Several chats with people newly converted to Catholicism revealed something worrying to me; those people were afraid they would not be practicing their faith properly if they missed out on these practices. They were focused mainly on fulfilling the rules rather than the spiritual side of things. It seemed to me that to these people being a Catholic simply meant scrupulously following religious practises. But such an attitude is close to magic when you should stick to the words of a spell or baking a cake when you should stick to the recipe.
Today’s gospel shows us something similar. To help us understand the situation we need to refer back to the Law of Moses. Chapter 13 of the Book of Leviticus contains rules for treating leprosy, as the Semites called all skin illnesses. Among those very detailed rules there is one common element: a Jewish priest made the final decision on whether the symptoms meant a dangerous illness. If the priest decided the symptoms were serious he pronounced a sick person impure and hence the person wouldn’t live within a community. In fact it was a continuing death sentence spread out over the years.

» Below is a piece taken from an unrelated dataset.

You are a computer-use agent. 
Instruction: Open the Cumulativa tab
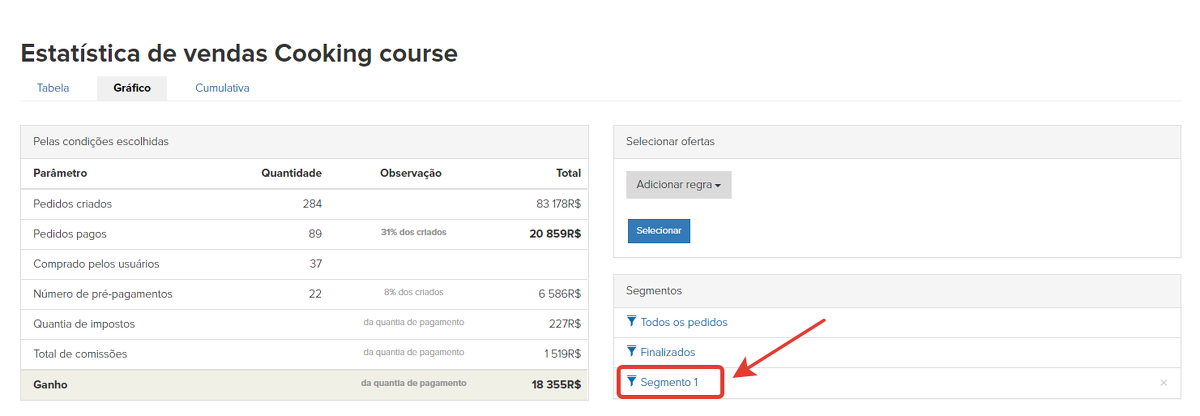[222, 88]
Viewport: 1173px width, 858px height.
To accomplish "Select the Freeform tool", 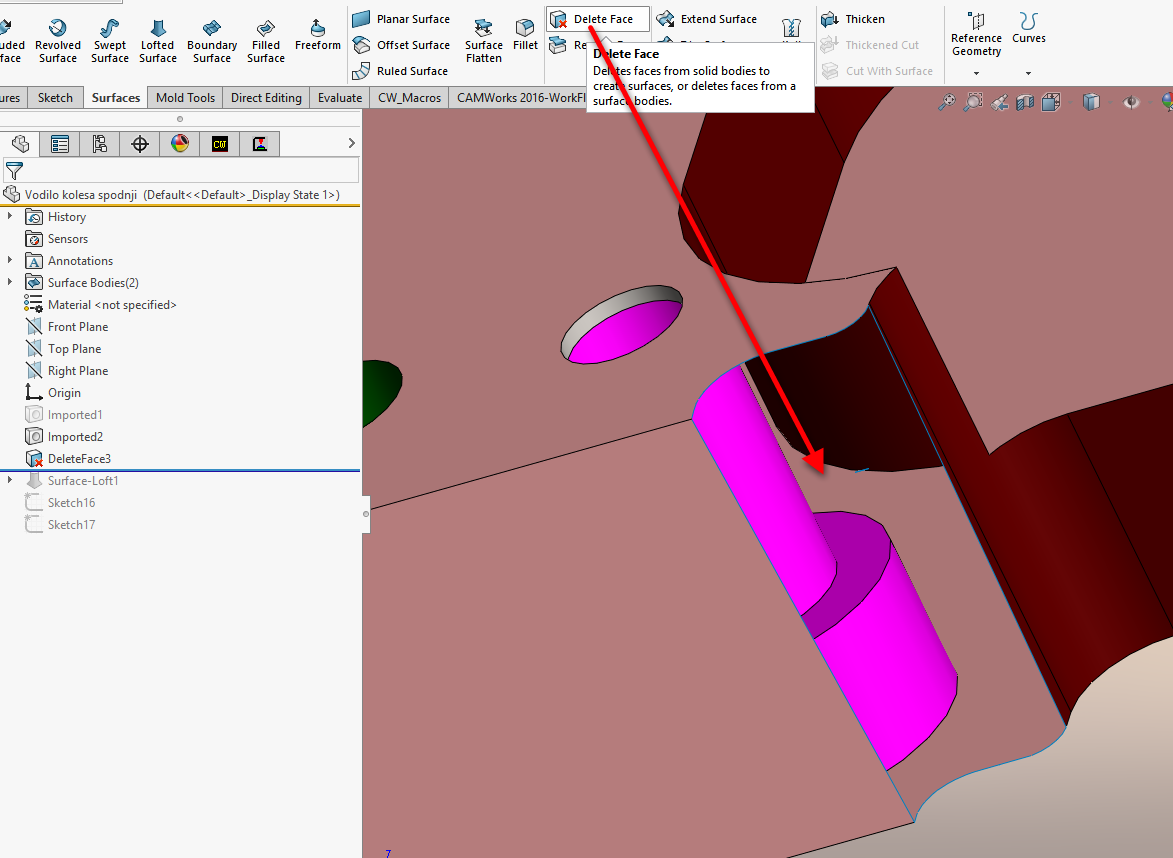I will (x=318, y=35).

When the group of lepers in today’s passage cried out to Jesus to help them, his response was clear to them: “Go and show yourselves to the priests”. They had to fulfil their religious duty. So they went away. But one of them had a problem – because he wasn’t a Jew, no priest would look at him. Maybe the other nine wondered how they could present themselves to the priests to be acknowledged pure and healthy. Maybe they were wondering about this so much that they didn’t notice they had become clean. The only one, the Samaritan, clearly realised that his leprosy had gone. And when his companions continued on their way to the priests, he returned to Jesus. He didn’t waste his time on a pointless journey.

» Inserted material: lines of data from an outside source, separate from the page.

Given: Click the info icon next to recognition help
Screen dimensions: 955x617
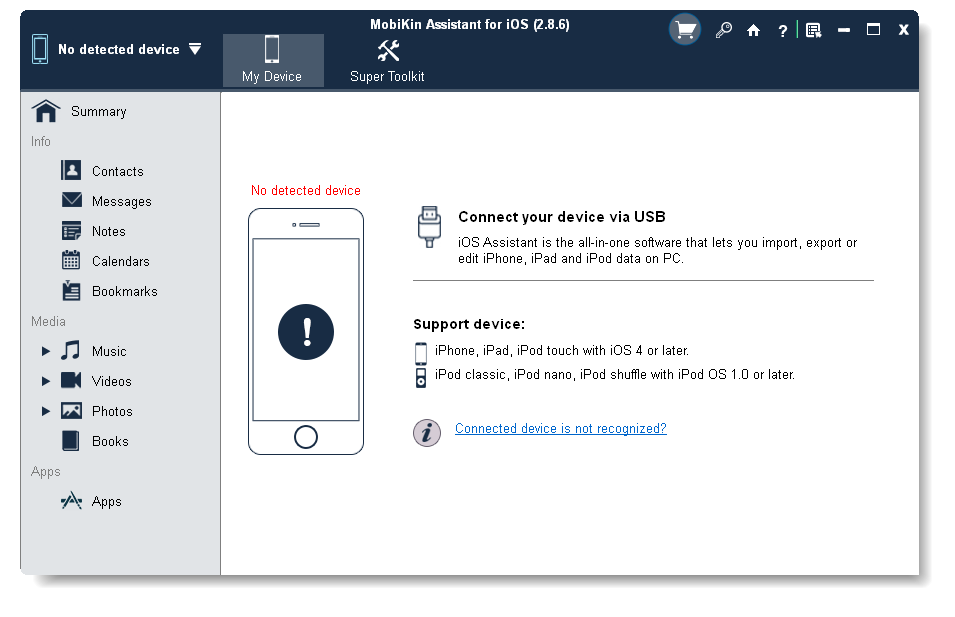Looking at the screenshot, I should (x=428, y=432).
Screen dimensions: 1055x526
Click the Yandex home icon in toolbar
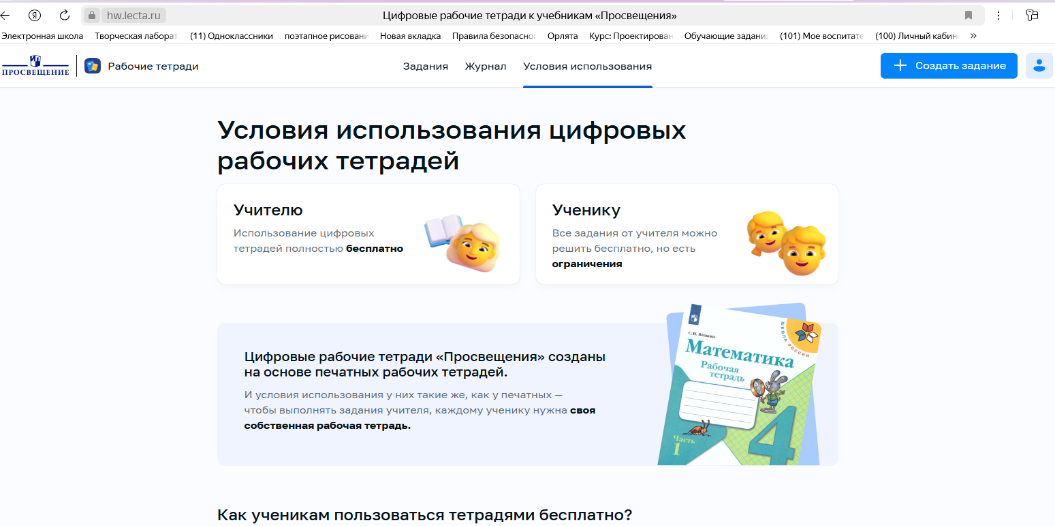pos(35,15)
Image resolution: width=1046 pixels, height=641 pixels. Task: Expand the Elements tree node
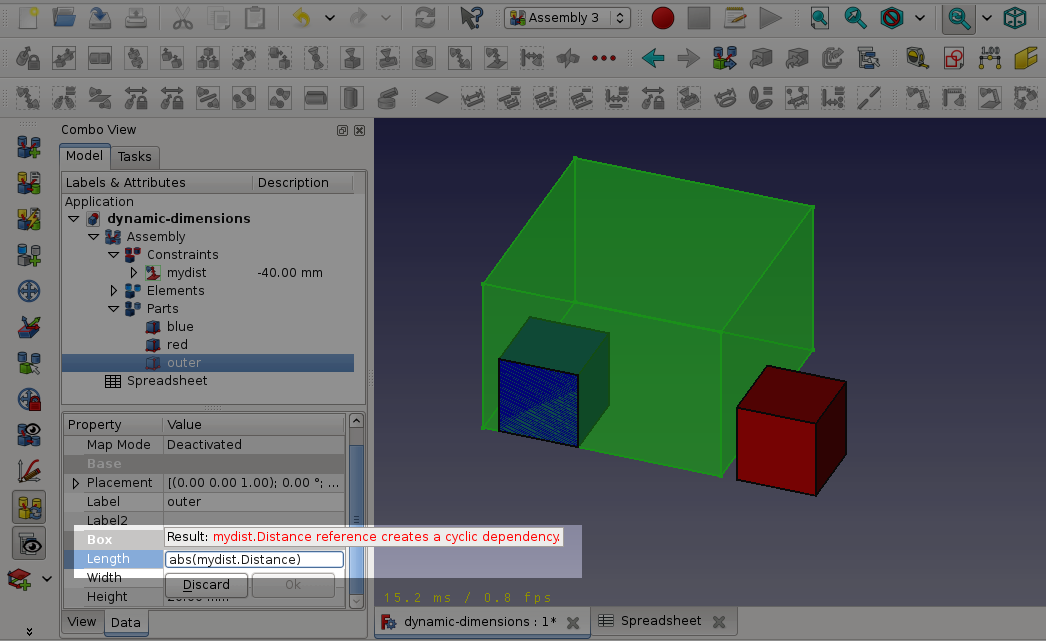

I’m afraid that we Catholics are so concerned with fulfilling our religious practices that sometimes we lose their real sense and meaning. That’s more obvious when you meet lapsed Catholics, but we might not be free of it. All the rituals and practices we perform have no power to convince God to do something for us. Actually God doesn’t need all these things. All these symbols, signs, rituals and practices help us to understand spiritual realities beyond our comprehension. They are like a train taking us to a place beyond our reach. But not every train goes to the place we want to get to. Our goal is to reach the destination, not just to travel. Similarly we shouldn’t simply be focused on the practices, but on God himself.